Un design aussi inspiré — qu’il s’agisse d’une voiture, d’une guitare ou d’un système audio — peut également transcender les tendances. Et si Linn a toujours su évoluer avec son temps (la marque fut la première au monde à proposer, dès 2007, un produit capable de lire en streaming des fichiers numériques de qualité master studio — le Klimax DS), l’entreprise sait aussi reconnaître les changements de cap. Ainsi, en 2009, Linn prit la décision controversée de cesser totalement la production de lecteurs CD pour se consacrer au streaming numérique, convaincue que l’avenir était là. En 2018, le lecteur de musique numérique le plus configurable au monde — le Selekt DSM — fut dévoilé, alors que l’entreprise était désormais dirigée par Gilad, le fils d’Ivor Tiefenbrun. Pourtant, au fil de chaque évolution et de chaque décision, la LP12 est restée la pierre angulaire autour de laquelle gravite Linn.

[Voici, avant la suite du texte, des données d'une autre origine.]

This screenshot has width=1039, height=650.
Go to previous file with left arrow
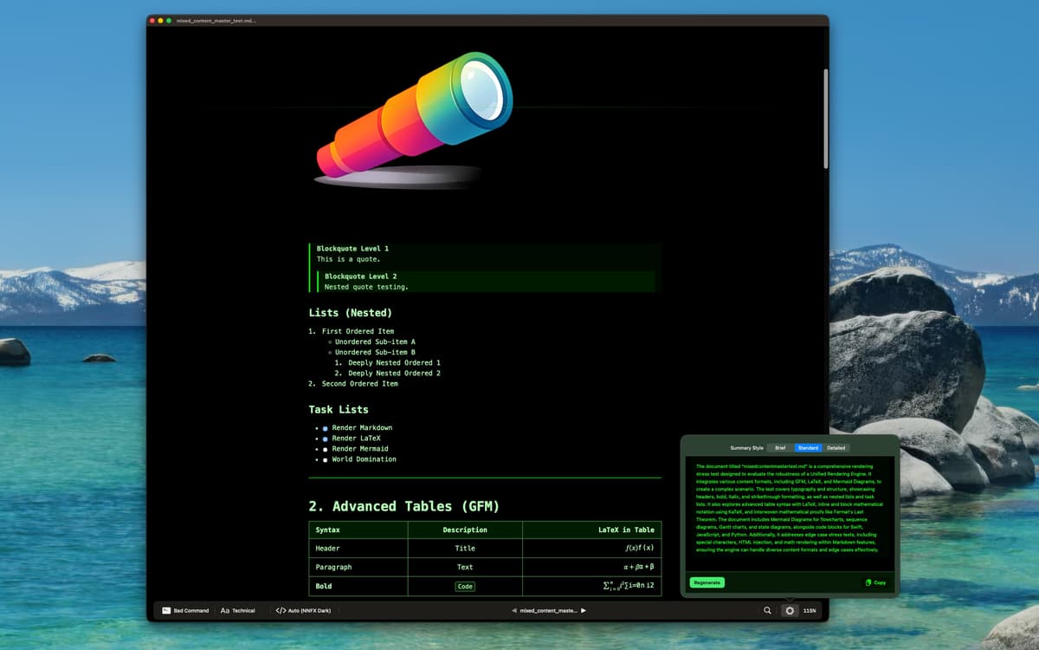tap(514, 611)
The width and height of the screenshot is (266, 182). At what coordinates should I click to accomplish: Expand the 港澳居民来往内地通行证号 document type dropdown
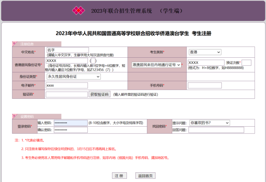coord(156,65)
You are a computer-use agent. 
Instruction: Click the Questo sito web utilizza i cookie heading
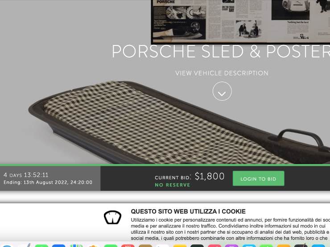tap(188, 211)
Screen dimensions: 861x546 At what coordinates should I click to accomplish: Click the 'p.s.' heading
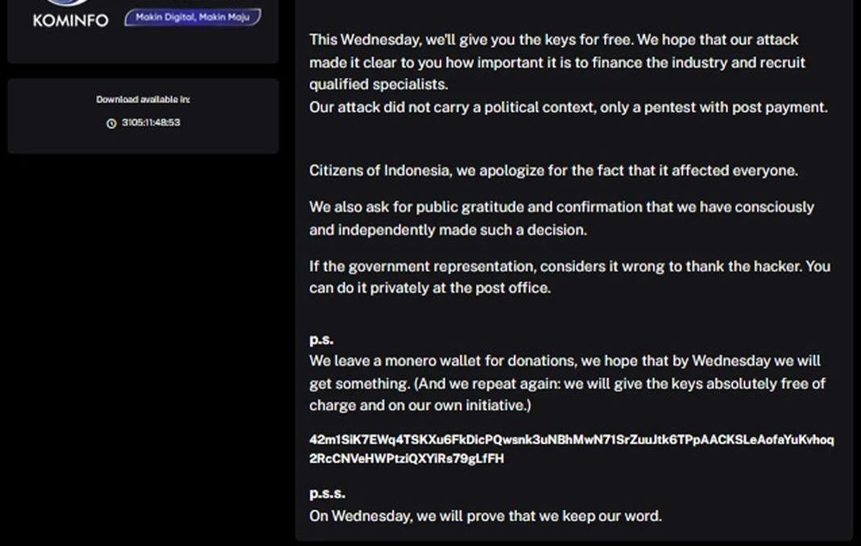coord(321,340)

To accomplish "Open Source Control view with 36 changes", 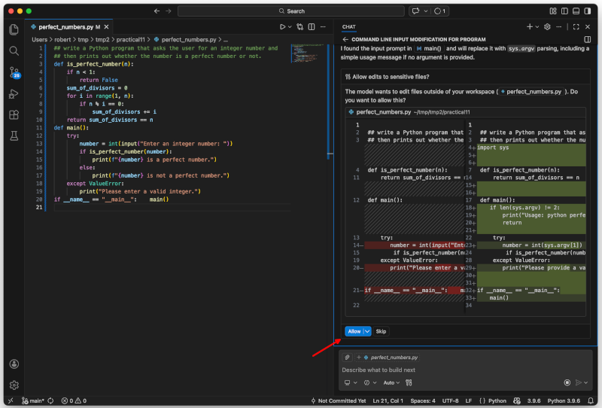I will coord(14,72).

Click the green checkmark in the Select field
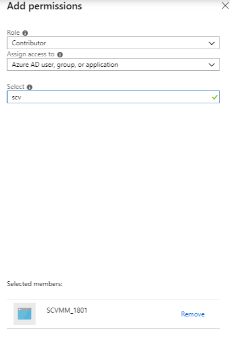click(215, 97)
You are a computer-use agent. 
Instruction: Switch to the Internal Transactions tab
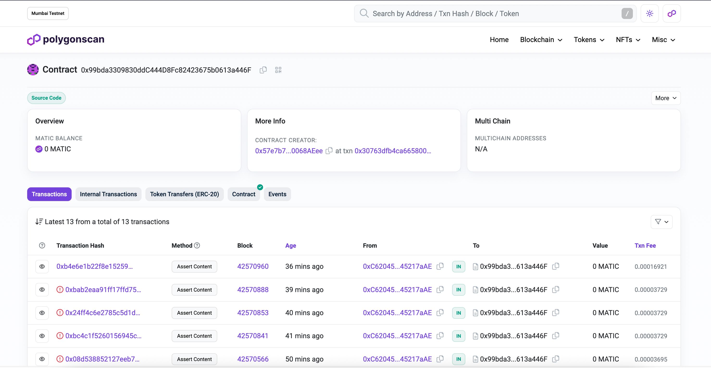(108, 194)
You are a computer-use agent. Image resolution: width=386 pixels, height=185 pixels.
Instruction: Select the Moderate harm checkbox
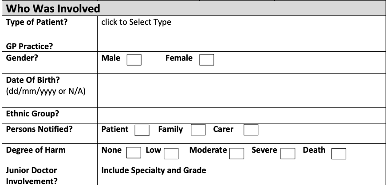click(237, 153)
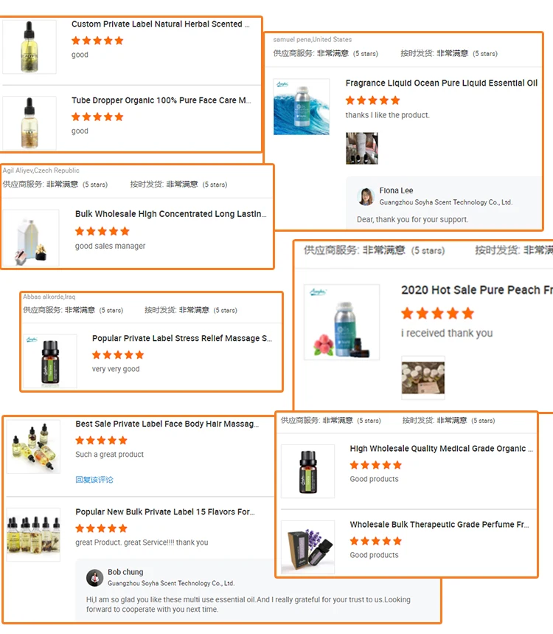Image resolution: width=553 pixels, height=634 pixels.
Task: Open the Popular New Bulk Private Label 15 Flavors title
Action: coord(165,512)
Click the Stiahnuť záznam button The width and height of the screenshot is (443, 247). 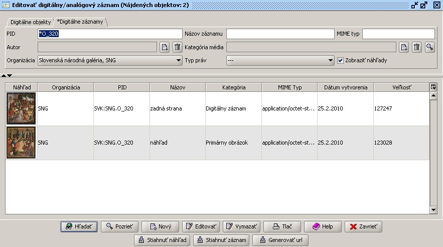click(x=221, y=240)
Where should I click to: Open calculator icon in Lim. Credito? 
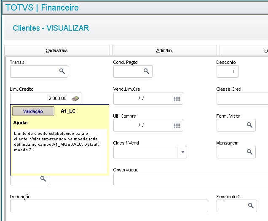(75, 98)
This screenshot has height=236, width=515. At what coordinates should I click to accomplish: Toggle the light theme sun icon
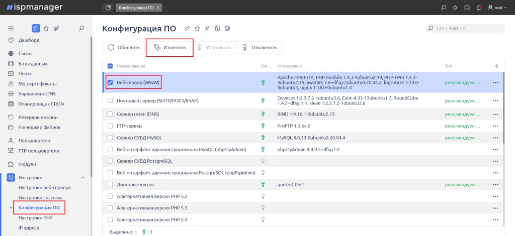click(455, 8)
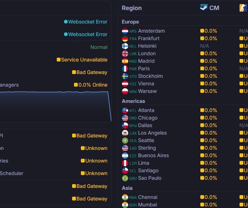Click the CM column header label

(214, 8)
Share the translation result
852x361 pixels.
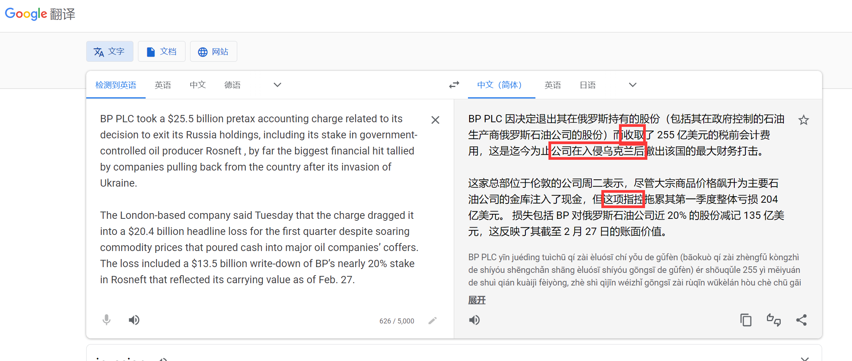click(802, 320)

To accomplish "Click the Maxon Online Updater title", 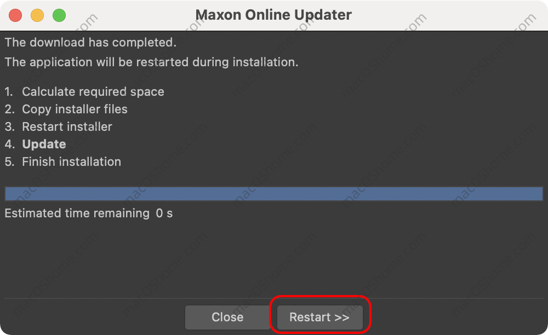I will tap(273, 15).
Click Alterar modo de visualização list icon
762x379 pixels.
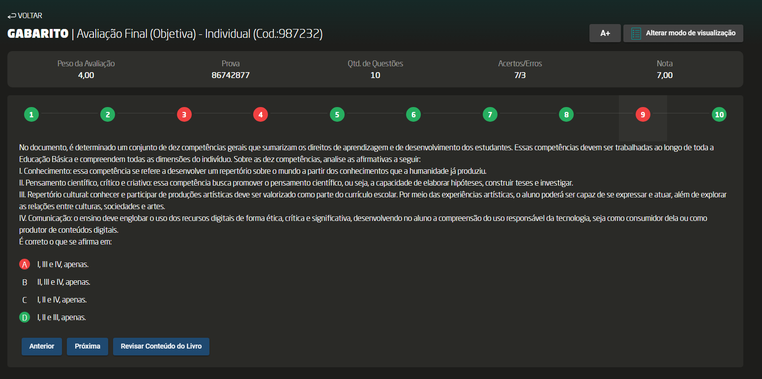636,33
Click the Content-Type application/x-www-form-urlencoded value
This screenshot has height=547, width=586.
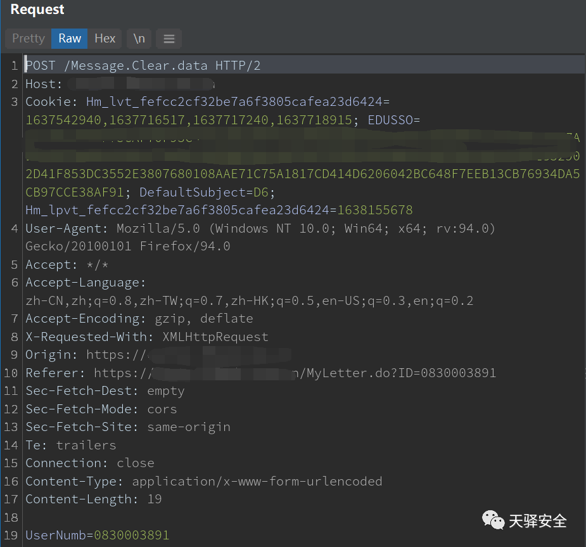(x=257, y=482)
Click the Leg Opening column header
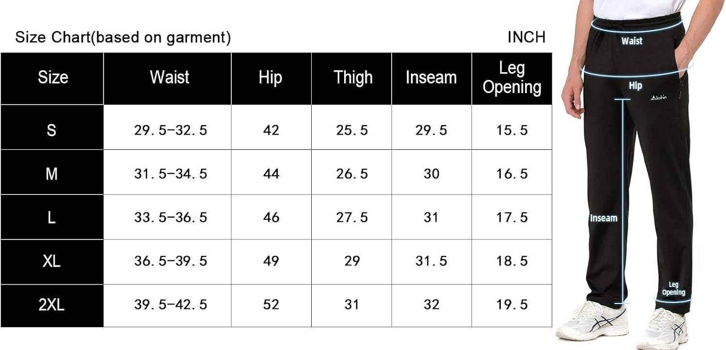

Bien entendu, le succès du produit emblématique de Linn repose sur de nombreux autres facteurs. Ses composants sont certes configurables et innovants, mais les matériaux utilisés pour les fabriquer sont tout aussi exceptionnels. Qu’ils soient en bois dur séché au four ou en hêtre ultra-dense, les socles haute performance offrent à chaque LP12 une base solide. Des métaux précieux entrent également dans sa composition : broches en or, inserts en bronze d’aluminium… La cellule « Ekstatik » contient même des éléments en saphir, un matériau plus rigide, et donc plus réactif, que le bore ou l’aluminium.

Les déchets sont également réduits au minimum. Chez Linn, chaque processus a été optimisé afin de limiter les résidus de production, et toutes les chutes inévitables sont recyclées par des entreprises locales. Le siège actuel de l’usine, situé dans l’East Renfrewshire, a ouvert ses portes en 1987 et réunit sous un même toit équipé de panneaux solaires l’ensemble des services, notamment la R&D, la conception, le travail du métal et l’assemblage. Il serait sans aucun doute moins coûteux d’externaliser certains de ces services, mais, comme le souligne Inch : « Nous deviendrions alors un assembleur, et non plus un fabricant. »

Les femmes et les hommes qui composent le personnel forment également une communauté, élément essentiel de l’héritage local de Linn. Aujourd’hui, des salariés de l’usine forts de 40 ans d’ancienneté prennent leur poste aux côtés de leurs enfants devenus adultes et de jeunes apprentis de la région, garantissant ainsi que la marque restera entre de bonnes mains, de génération en génération, pour les années à venir.

Et ces mains jouent un rôle particulièrement important. Animée par un attachement indéfectible au savoir-faire audio, Linn assemble chacun de ses systèmes à la main et y appose le nom de l’ingénieur qui l’a fabriqué. Un peu à la manière d’Aston Martin, où le nom des techniciens figure sur la plaque de contrôle final du moteur. (Linn a d’ailleurs installé ses systèmes audio dans plusieurs Aston Martin depuis 2002, notamment la DB9. Parmi les autres institutions britanniques avec lesquelles l’entreprise a collaboré ou pour lesquelles elle a conçu des systèmes audio figurent le paquebot Queen Elizabeth 2, les distilleries de whisky Highland Park et The Macallan, ainsi que Sa Majesté le roi Charles III).

Les personnes. Les produits. La qualité — tout concourt à la longévité. Et c’est la volonté de Linn d’aller de l’avant, tout en restant fermement attachée à son héritage, qui distingue la marque écossaise. Inch précise également que les équipes sont composées de « passionnés de musique », ce qui explique peut-être pourquoi chaque produit dégage une telle authenticité. Il ne s’agit pas seulement de précision technique ou de performances acoustiques, mais de passion : ce lien émotionnel avec la musique qui imprègne chaque bras de lecture, chaque cellule et chaque circuit imprimé.

Et dans un secteur où les technologies jetables occupent trop souvent le devant de la scène, l’engagement indéfectible de Linn en faveur du savoir-faire et de l’évolutivité fait de sa gamme de produits — articulée autour de l’éternelle LP12 — une offre non seulement durable, mais aussi profondément personnelle : la preuve qu’un son d’exception, tout comme un design remarquable, devrait traverser toute une vie.